Although times have changed in that regard, postpartum depression still has enough of a stigma that some women are reluctant to get help and may find themselves feeling overwhelmed and adrift.
Feingold has written a new book, “Happy Endings, New Beginnings: Navigating Postpartum Disorders,” that offers advice, including when to seek medical help. But it also encourages women to view postpartum depression as they would any other difficult times in their lives that would give them an opportunity for personal growth and transformation.
Q: You’ve said you wrote your book because nobody was talking about the positive outcomes from postpartum depression.
A: Some women get very hopeless when they’re going through this. My feeling is that if they knew they wouldn’t only get over this, but this could be one of the biggest growth experiences in their life, it would give women hope. They wouldn’t have to go down the path where some consider taking their own life. Out of the dark challenges, people make changes and start to re-evaluate their life. In time and with help, women can put the pieces back together and look at the meaning of the experience.

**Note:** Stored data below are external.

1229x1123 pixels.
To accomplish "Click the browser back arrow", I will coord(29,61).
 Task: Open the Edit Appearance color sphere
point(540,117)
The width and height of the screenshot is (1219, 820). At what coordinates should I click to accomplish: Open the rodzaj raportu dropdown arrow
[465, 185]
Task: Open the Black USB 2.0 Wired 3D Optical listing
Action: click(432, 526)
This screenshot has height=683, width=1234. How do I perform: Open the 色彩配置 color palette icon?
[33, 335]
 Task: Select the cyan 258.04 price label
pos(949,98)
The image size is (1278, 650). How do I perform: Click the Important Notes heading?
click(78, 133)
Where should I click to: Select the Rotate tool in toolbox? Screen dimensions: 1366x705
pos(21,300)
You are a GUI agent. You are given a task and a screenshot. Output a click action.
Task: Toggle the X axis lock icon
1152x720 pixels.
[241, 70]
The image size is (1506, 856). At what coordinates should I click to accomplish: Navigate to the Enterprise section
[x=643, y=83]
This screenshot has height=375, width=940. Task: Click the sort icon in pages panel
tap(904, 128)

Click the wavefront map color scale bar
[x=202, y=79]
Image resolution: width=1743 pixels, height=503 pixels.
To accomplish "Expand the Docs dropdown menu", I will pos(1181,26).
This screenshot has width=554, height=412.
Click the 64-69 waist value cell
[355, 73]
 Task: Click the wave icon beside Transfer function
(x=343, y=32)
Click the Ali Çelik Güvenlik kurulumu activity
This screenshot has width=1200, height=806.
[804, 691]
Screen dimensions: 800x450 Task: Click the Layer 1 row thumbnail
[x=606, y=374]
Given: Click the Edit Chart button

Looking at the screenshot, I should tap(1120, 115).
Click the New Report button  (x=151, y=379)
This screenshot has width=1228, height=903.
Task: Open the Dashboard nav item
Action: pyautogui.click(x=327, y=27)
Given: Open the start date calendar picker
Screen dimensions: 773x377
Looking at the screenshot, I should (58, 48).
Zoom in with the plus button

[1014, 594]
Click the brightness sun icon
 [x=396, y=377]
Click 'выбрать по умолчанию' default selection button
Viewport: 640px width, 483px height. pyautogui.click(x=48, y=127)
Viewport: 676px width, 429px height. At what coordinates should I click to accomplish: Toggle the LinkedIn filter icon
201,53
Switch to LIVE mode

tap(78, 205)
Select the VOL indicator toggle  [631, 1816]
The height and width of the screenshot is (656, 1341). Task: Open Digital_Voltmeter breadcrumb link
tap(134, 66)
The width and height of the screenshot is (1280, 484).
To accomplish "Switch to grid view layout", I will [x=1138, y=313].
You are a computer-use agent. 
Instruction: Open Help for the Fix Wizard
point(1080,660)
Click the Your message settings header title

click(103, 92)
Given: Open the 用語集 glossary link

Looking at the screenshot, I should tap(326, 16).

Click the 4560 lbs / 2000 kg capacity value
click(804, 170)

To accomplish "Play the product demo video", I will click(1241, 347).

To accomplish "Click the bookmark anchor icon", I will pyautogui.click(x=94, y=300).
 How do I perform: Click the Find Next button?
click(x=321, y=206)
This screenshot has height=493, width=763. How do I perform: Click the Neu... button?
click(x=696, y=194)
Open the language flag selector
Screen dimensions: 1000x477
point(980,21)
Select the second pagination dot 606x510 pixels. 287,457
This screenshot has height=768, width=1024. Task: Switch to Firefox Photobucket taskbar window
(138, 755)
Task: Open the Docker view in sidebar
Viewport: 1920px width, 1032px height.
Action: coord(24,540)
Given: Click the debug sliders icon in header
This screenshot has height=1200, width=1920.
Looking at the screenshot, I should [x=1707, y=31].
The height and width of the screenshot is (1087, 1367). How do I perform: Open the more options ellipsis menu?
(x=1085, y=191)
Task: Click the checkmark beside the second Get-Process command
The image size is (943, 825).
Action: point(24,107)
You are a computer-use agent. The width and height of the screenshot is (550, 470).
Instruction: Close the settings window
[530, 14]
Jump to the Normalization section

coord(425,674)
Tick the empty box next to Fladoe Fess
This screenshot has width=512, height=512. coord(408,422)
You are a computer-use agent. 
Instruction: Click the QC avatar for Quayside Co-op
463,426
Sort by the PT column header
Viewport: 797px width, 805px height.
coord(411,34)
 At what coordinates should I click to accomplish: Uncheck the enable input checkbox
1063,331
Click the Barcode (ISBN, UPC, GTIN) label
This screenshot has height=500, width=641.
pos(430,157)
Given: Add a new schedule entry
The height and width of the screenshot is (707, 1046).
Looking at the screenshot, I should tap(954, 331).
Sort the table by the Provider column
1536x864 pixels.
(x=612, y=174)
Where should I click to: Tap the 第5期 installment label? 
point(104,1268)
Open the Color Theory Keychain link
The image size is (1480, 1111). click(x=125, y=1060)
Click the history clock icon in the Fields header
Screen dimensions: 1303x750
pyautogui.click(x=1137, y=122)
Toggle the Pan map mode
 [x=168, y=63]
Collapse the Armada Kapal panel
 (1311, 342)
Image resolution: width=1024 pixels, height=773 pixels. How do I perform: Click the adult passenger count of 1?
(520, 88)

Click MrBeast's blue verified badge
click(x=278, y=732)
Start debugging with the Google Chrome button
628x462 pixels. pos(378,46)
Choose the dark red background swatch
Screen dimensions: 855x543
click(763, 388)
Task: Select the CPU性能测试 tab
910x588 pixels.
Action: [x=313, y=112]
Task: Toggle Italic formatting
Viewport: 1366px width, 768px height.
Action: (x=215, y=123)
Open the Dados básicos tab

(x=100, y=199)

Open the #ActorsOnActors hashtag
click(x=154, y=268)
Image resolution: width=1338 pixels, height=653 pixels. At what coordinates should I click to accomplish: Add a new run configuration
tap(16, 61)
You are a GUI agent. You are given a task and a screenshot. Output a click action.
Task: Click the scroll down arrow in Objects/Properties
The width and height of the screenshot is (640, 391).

Q: We like to think this illness is all hormones or brain chemistry, but it can be different for different women, right?
A:It’s a complex disorder. We tend to ask: What are the symptoms and how do you get well? Those are important questions, but no one looks at what happens down the road.
Q: You write about how your severe postpartum depression changed your life. Explain that.
A: I was pregnant with my second child while I was working as a staff psychologist in the Veterans Administration. I worked in stress management with men, and I did a lot of work with post-traumatic stress disorders. That work would later be helpful because a lot of women are traumatized by their postpartum experience and are afraid of what will happen if they have another child.
I was pretty happy at the VA, and I think I was figuring I would stay in that environment, but then after my son was born, I had severe postpartum depression. I had trouble finding someone to help me. A lot of people were giving me wrong information or not taking it seriously. So it became my mission to help women go through this.
Q: There was a groundbreaking study on postpartum depression — the largest ever — published earlier this month in the journal JAMA Psychiatry that shows 1 in 7 women suffers from this illness. Interestingly, about 20 years ago when you decided to start treating these women, your colleagues didn’t think you’d have enough patients to support a practice.
A: That’s right. Many of my colleagues said there aren’t enough women suffering from this to make a career on. But about 10 to 20 percent of women who give birth suffer from a postpartum disorder. The general public hears the most sensational reports of women who kill themselves or their children. But they’re such a small percent of the women with postpartum disorders, and most often they have postpartum psychosis. Still, it makes women afraid to speak up out of fear of being linked to someone who killed her child.
Q: People are much more informed about postpartum depression but there are still symptoms associated with the illness that some new mothers might not connect to a postpartum disorder. What are the symptoms?
A: Symptoms cluster in four areas. There’s the depression cluster, where the woman may be feeling an overall lack of joy. She might not be able to sleep or perhaps she wants to sleep all the time. She might have a loss of appetite. Women sometimes feel numb, and they take that as a sign they’re not bonding with their baby.
Then there’s an anxiety cluster that can include insomnia, tension headaches, extreme worry, irritability and anger. A mother might have racing thoughts and can’t settle down because she’s scared of everything.
The third cluster is panic disorder. Some women get panic attacks that even mimic a heart attack. And the fourth cluster is associated with obsessive thoughts. The ones more commonly reported are thoughts of hurting the baby, or that there’s something wrong with the baby. This is often the most secretive of the disorders.
A woman could have symptoms from one or all of the clusters. The course of treatment is individualized, and includes therapy and often, medication.
Q: In the book, you tell stories of women who entered therapy to get help with postpartum depression, but used the time to work on pre–existing issues. For example there was the woman who was so busy being a perfectionist that she wasn’t spending quality time with her family. She was able to work on that while in therapy.
A: She was successful, but she wasn’t enjoying her life. Once her postpartum symptoms were under control, she could look at what else wasn’t right in her life.
Because postpartum depression is such a difficult experience, it makes women more introspective. I hope people see this illness not only as a mental illness or psychiatric disorder, but as a catalyst for personal growth.